- The Washington Times - Wednesday, March 18, 2020

New York Gov. Andrew Cuomo and New York City Mayor Bill de Blasio often don’t see eye to eye — a trend that has spilled over to their respective responses to the coronavirus outbreak.

Mr. Cuomo reiterated Wednesday that he is opposed to a strict “shelter in place” policy for New York cities and said the public should take a deep breath about  “rumors” such as people won’t be allowed to leave their homes.

“That’s not going to happen,’” he said.

Mr. de Blasio, meanwhile, said Wednesday that residents in his city should prepare for a “shelter in place” program while acknowledging that such a policy could only happen in concert with the state.

“Get ready for the possibility,” Mr. de Blasio said on NBC. “It’s a decision we would only make with the state of New York, of course.
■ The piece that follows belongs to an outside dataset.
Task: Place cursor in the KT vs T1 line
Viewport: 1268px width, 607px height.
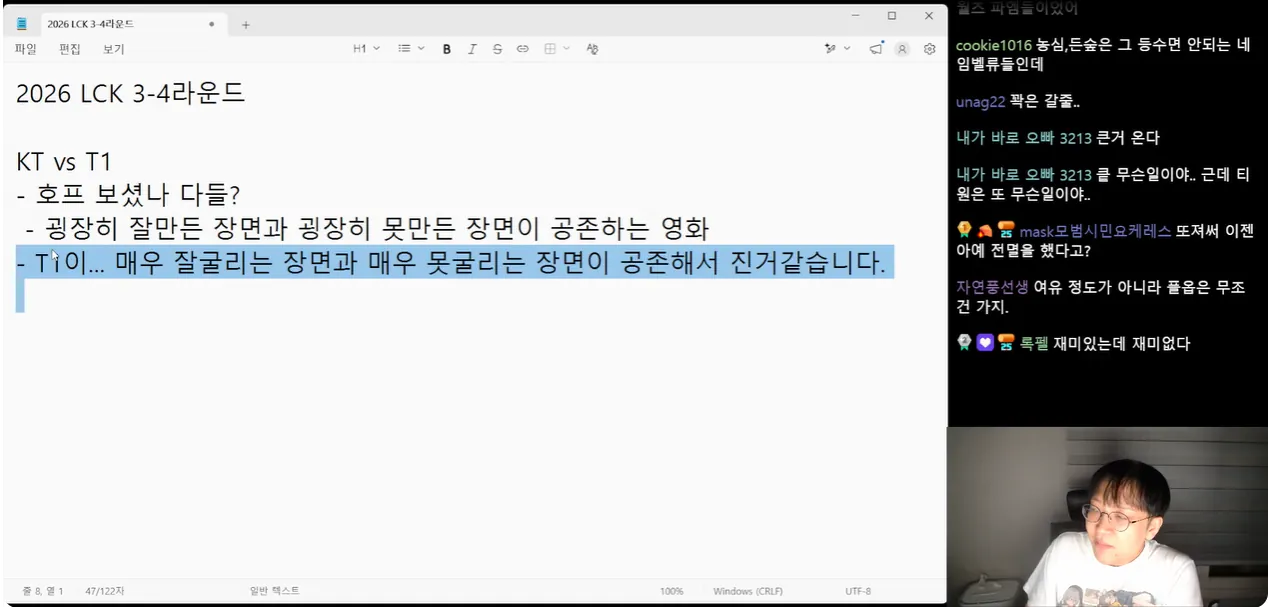Action: (63, 162)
“If we even get to shelter in place, we’re going to have to come up with huge new approaches to make sure that people have enough food and medicine, because they sure as hell don’t have income right now,” he said.

The phrase is a bit nebulous, but San Francisco County and several other jurisdictions in California have adopted strict standards where people are generally restricted from leaving their homes except for essential services.

Mr. Cuomo spoke about a scheme where food systems, health care systems and transportation services would be shut down.

“It depends how you do it,” Mr. Cuomo said. “And you close down businesses when you do shelter in place. So that doesn’t make sense to me, because people have to eat, travel, etcetera.”